測序相關問題
發布時間:2021-08-04Q1:DNA測序的原理是什么?步驟如何?ABI 3730XL測序的準確程度如何?
DNA測序的原理是末端終止法。具體步驟如下:1.定量:對樣品及引物進行定量。
2.測序反應:在反應體系中加入已定量的模板和引物,BigDye等試劑,PCR儀上完成測序反應。
3.讀取數據:根據熒光的不同,讀取被測樣品的堿基序列。
ABI公司目前承諾測序結果在800bp以內準確率為98.5%。
Q2:為什么在測序報告上找不到我的引物序列?
1. 如果您提供的樣品是PCR產物,在測序報告上找不到您的引物是正常的。這是因為測序反應是通過對被熒光標記的ddNTP的讀取而獲得基因序列的,而測序引物由于沒有熒光標記,因此自然在測序結果中就不會被識別。有兩種方法可以得到您的引物序列。對于較短的PCR產物(<800bp),可以用另一端的引物進行測序,從另一端測序可以一直測到序列的末端,就可以在序列的末端得到您的引物的反向互補序列。對于較長的序列,一個測序反應測不到頭,因此就只能將您的PCR產物片段克隆到適當的載體中,用載體上的通用引物進行測序。由于載體上的通用引物與您的插入序列之間還有一段距離,因此就可以得到您的完整的引物序列。由于在測序的起始端總會有一些堿基無法準確讀出,因此,您如果想得到您的PCR產物的完整序列,最好克隆后進行測序。2. 如果您提供的樣品是質?;蚓?,PCR產物用載體克隆后,由于克隆的方向是隨機的,因此,當您在一條鏈上找不到您的引物序列時,請嘗試在互補鏈上尋找您的引物序列。
3. 當測序引物離您的插入片段很近時,有時可能也無法找到您的引物的全序列。這主要是因為有時測序的起始端由于未去除的染料或引物二聚體的干擾,造成起始區的序列不好,可能無法找到您的引物完整序列。
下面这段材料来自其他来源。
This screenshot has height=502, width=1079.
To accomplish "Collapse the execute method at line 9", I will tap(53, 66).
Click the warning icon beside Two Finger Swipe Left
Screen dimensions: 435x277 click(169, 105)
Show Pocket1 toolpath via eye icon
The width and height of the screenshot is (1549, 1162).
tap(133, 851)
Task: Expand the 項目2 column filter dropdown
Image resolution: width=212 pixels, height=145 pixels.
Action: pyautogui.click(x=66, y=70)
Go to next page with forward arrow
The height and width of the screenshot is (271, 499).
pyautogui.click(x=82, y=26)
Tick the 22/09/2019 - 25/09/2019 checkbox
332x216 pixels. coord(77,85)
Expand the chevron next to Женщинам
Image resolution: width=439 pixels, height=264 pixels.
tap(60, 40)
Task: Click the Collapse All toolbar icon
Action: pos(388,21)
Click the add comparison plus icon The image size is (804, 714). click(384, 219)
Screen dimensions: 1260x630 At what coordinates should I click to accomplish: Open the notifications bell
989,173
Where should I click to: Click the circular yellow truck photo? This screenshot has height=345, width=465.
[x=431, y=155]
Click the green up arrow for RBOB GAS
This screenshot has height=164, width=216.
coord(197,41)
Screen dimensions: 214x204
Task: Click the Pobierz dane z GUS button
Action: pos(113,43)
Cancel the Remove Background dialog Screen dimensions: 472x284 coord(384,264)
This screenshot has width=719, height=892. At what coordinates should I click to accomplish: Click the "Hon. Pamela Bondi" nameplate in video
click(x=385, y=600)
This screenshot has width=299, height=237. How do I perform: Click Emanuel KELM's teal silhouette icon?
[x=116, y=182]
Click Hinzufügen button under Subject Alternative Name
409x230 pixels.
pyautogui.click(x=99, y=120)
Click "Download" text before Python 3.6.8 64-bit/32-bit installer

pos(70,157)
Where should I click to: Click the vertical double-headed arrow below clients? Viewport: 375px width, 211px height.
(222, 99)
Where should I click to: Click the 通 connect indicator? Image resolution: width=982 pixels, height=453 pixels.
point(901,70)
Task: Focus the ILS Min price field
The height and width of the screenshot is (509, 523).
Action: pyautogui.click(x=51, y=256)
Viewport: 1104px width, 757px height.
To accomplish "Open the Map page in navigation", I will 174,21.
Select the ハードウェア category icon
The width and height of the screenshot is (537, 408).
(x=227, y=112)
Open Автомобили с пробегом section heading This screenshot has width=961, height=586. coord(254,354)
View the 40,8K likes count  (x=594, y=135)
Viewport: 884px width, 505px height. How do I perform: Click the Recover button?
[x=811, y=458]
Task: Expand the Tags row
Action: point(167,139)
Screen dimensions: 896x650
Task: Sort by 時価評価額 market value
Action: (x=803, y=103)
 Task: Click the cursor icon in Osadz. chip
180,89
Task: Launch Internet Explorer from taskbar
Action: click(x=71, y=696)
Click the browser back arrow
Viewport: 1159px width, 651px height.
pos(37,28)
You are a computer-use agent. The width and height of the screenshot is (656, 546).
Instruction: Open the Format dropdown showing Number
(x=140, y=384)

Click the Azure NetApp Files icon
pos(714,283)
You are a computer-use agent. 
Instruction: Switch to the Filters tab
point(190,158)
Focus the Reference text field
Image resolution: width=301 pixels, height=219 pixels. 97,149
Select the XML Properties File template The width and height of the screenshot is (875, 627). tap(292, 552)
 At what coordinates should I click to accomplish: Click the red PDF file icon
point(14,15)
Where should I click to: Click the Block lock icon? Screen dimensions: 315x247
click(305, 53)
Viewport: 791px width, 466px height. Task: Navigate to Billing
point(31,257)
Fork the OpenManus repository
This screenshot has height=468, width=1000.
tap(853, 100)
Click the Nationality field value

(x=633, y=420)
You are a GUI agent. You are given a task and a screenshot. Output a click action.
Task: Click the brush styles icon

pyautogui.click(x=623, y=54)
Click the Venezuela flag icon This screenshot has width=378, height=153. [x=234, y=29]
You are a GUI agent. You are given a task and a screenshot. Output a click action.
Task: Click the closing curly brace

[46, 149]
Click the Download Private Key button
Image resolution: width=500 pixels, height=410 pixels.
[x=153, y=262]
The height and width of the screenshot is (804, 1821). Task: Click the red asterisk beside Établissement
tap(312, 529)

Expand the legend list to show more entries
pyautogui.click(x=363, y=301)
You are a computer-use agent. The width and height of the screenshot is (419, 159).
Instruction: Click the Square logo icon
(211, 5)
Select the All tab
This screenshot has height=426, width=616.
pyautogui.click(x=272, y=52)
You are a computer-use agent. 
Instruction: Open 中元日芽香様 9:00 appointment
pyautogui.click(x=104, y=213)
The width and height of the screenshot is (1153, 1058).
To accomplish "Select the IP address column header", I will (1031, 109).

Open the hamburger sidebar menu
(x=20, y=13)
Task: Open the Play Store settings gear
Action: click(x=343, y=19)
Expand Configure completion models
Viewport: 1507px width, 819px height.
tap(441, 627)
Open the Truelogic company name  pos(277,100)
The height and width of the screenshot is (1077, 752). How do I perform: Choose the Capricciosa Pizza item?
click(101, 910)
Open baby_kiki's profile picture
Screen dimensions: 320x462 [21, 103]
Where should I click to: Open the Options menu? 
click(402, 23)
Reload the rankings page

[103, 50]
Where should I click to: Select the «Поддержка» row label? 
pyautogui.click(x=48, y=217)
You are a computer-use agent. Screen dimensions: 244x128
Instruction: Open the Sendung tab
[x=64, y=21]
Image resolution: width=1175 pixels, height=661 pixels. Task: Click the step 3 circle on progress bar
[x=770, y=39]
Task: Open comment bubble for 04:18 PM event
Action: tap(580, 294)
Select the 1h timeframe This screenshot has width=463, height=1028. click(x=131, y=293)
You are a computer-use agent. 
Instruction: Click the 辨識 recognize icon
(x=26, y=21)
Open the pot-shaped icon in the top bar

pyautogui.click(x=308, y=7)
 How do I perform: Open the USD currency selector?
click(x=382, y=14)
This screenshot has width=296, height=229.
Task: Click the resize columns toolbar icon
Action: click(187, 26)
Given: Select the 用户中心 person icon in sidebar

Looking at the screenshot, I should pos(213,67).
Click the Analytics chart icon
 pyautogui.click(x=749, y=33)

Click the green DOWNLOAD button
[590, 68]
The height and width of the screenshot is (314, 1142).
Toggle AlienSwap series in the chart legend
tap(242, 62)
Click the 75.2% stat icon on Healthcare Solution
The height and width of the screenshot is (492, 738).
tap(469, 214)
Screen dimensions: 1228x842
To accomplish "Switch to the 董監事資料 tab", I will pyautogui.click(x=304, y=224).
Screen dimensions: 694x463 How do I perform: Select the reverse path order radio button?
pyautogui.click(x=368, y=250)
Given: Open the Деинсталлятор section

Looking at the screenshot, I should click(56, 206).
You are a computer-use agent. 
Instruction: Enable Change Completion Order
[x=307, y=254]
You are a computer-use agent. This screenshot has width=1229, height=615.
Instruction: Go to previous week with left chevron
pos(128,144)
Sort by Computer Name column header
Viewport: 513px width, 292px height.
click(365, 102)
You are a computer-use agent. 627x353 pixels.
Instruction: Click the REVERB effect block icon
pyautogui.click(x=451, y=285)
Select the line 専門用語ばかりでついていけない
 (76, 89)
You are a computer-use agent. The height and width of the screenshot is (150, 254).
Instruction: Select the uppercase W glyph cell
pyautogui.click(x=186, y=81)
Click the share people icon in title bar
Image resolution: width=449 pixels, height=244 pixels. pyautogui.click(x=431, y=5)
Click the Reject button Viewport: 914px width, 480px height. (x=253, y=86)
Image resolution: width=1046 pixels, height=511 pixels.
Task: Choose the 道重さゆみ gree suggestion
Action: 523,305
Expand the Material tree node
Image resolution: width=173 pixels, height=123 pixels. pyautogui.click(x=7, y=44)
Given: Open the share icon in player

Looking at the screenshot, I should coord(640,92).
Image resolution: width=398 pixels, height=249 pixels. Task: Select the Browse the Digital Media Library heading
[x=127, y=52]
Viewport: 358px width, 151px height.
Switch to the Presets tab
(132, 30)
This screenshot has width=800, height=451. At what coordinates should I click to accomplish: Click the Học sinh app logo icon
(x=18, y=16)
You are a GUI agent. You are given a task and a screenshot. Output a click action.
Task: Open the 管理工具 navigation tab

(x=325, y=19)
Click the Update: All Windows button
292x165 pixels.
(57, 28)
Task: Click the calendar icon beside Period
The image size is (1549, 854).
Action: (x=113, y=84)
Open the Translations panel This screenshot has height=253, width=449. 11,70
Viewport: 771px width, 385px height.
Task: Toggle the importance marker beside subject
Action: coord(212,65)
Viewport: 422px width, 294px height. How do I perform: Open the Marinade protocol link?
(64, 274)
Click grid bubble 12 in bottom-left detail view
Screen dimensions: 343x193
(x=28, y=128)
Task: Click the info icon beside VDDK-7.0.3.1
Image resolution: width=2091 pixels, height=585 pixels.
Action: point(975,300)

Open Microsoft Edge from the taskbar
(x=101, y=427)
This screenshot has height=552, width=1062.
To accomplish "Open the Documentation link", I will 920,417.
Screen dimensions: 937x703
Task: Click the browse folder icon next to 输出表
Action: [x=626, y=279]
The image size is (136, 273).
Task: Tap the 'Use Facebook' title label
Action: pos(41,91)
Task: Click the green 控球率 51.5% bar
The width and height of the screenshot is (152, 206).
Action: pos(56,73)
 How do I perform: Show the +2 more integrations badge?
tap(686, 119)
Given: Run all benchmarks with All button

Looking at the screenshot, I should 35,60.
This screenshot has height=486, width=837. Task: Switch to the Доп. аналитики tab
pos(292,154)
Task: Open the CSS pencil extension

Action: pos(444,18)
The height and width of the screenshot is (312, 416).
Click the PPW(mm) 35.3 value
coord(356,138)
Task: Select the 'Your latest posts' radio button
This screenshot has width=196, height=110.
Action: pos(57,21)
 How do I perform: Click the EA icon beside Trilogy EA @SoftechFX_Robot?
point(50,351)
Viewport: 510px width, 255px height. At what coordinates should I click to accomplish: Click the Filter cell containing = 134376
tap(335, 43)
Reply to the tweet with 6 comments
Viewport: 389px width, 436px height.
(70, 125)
4. 有時,質粒做模板進行測序時,由于某些原因,質粒上沒有插入外援片段,為空載體,所測的序列完全為載體序列,此時自然也找不到引物序列。
Q3:我的引物做PCR效果很好,為什么用于測序總得不到好的結果?
用于測序的引物比用作PCR反應的引物要求高,以下是不適合用于測序反應的引物類型:
1.不純的引物:用于測序的引物純度要求很高,合成中的小片段會直接造成嚴重的背景峰,因此用于測序的引物序列長度一般在24個堿基之內,因為過長的引物純度不易保證。2.簡并引物,隨機引物和有特殊標記的引物。